Le Tenori-on dessine ses notes de lumière. Confort d'écoute dû au niveau sonore calibré sur la puissance acoustique du violoncelle et de la clarinette basse. Une partie de plaisir encore plus agréable qu'annoncée. Vincent et Antonin-Tri sortent de l'ombre après le prologue radiophonique de la Mascarade Machine. Zapping France Culture. Face à moi, les deux encyclopédistes s'en donnent à cœur joie. Leurs instruments tissent une toile harmonique merveilleuse. Il est rare que je garde à l'oreille ce qui fut improvisé. Dans le TGV qui me ramène à Paris je me repasse les meilleurs moments comme s'ils avaient été enregistrés. Dans la pièce qui précède l'entr'acte je transforme le son de mes camarades avec le H3000, peignant des nuages spectraux qui les enveloppent. Je me vois les écouter. On plane.

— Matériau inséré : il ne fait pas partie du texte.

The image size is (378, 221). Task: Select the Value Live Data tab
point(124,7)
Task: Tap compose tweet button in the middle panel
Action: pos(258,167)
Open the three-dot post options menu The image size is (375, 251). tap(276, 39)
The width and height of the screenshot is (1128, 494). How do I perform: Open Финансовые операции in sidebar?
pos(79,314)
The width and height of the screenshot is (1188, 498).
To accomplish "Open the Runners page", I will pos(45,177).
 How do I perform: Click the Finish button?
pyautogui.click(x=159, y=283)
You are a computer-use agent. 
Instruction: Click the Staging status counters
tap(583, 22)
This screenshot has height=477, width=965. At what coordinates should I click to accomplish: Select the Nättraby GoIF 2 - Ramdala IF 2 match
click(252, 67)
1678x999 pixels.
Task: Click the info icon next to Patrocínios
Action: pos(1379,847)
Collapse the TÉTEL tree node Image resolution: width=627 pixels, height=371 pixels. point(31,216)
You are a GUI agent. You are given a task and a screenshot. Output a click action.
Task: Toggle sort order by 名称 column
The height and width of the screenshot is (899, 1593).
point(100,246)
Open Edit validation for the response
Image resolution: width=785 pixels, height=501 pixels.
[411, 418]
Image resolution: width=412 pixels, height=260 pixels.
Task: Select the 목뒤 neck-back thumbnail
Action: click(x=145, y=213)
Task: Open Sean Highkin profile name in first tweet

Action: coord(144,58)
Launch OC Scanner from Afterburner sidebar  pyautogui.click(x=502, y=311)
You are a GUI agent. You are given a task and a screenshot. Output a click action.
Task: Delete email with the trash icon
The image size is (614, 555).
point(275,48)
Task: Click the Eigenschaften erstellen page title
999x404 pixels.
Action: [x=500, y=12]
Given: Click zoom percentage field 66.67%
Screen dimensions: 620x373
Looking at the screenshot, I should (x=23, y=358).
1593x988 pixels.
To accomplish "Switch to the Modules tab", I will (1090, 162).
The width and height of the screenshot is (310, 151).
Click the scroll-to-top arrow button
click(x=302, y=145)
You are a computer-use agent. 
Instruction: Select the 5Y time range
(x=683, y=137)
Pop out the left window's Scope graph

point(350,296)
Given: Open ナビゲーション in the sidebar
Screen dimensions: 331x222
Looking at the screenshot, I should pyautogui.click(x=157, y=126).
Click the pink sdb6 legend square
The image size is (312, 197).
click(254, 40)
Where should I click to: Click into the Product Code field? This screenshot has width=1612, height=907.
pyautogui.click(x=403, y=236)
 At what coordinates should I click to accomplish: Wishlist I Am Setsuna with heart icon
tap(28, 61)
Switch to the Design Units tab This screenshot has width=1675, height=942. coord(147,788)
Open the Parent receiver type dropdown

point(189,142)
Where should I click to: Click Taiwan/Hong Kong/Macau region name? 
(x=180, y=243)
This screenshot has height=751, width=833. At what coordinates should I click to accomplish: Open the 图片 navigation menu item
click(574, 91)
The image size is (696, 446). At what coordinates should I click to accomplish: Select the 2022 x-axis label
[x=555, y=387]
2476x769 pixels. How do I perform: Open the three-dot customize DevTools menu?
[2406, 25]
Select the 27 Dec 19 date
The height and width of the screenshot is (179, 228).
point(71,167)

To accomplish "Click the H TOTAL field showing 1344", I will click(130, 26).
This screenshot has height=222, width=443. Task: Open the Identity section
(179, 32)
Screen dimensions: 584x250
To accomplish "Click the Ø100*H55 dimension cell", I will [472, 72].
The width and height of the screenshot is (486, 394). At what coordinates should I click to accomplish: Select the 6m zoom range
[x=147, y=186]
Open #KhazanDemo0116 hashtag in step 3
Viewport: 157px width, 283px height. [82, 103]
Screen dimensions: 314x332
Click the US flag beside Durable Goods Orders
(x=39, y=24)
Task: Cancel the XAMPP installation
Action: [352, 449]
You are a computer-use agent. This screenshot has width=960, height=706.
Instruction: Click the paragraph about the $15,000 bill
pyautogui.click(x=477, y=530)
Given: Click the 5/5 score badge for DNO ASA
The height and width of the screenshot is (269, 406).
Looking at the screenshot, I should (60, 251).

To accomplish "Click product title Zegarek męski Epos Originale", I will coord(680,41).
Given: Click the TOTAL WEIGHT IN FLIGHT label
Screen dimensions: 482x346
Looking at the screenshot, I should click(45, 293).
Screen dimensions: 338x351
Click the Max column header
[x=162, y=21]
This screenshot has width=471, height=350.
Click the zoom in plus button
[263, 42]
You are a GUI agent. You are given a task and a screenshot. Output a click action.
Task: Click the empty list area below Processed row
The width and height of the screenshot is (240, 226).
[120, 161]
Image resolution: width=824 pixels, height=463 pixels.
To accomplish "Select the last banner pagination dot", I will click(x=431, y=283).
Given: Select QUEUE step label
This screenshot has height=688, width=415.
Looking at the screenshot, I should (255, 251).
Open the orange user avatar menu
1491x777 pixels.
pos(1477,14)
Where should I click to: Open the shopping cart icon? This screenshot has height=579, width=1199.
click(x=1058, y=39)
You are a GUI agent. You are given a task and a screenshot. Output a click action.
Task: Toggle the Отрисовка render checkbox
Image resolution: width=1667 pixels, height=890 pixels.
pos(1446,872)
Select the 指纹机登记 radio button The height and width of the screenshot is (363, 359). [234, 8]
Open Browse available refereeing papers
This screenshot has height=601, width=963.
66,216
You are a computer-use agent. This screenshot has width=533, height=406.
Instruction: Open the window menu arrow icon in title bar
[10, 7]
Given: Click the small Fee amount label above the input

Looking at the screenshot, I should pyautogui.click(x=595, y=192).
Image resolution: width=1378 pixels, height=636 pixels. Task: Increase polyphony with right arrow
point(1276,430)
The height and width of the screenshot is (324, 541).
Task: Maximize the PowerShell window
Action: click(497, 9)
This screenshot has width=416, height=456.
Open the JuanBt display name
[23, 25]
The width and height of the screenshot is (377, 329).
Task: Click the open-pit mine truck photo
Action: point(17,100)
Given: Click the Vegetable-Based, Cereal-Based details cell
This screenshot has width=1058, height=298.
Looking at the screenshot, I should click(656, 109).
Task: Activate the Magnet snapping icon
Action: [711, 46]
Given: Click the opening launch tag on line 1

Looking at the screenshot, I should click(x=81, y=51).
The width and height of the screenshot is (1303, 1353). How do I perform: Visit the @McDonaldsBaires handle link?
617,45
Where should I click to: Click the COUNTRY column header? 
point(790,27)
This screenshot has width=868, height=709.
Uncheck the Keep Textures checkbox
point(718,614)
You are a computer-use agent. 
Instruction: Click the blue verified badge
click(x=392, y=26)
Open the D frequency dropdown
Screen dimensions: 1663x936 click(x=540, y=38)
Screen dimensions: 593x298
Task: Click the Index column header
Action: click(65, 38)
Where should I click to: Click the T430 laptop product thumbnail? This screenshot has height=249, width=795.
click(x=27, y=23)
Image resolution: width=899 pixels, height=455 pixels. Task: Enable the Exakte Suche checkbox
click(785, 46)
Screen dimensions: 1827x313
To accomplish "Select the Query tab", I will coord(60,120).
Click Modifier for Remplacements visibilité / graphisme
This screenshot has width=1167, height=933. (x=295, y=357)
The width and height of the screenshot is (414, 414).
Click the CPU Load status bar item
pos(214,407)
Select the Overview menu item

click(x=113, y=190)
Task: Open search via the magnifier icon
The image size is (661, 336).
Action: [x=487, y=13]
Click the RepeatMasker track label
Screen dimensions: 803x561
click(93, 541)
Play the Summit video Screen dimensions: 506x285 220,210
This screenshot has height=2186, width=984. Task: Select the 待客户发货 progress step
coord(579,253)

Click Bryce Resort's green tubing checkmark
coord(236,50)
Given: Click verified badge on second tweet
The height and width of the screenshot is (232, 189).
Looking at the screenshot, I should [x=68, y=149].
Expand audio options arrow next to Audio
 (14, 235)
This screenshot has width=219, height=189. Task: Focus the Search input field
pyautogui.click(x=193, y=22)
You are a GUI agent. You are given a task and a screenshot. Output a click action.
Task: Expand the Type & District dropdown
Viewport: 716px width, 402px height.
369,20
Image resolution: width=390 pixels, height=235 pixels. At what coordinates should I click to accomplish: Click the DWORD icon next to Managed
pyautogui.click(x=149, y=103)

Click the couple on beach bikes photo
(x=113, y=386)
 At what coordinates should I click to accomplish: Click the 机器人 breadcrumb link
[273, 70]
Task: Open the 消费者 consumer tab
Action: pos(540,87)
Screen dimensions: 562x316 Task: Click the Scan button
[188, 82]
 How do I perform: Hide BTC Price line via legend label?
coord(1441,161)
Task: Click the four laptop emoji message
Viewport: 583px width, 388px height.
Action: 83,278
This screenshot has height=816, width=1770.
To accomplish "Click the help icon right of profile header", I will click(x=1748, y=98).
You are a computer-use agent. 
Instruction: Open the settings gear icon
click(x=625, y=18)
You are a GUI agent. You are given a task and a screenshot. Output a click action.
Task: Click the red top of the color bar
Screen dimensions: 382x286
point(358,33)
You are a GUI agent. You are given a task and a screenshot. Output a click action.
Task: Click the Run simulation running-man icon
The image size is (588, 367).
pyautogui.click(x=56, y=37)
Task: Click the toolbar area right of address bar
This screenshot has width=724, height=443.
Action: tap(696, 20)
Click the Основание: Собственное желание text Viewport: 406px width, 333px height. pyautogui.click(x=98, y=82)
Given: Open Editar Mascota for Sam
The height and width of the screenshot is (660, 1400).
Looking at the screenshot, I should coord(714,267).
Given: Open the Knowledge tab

Le trio avec piano préparé fonctionne au delà de nos espérances. La boîte à musique de l'array mbira insiste sur le lyrisme et la tendresse de notre ensemble. Le public semble s'amuser autant que nous. Blues au ballon de baudruche, pop à la Sigur Rós, samba du XXIe siècle, musique d'un film que nous avions composée, rien n'était prévu. Nous prenons date pour une séance de studio qui immortalisera nos élucubrations oniriques. Entre temps nous aurons joué Dépaysages à Montreuil le 18 novembre prochain, avec les images travaillées en temps réel du vidéaste Jacques Perconte.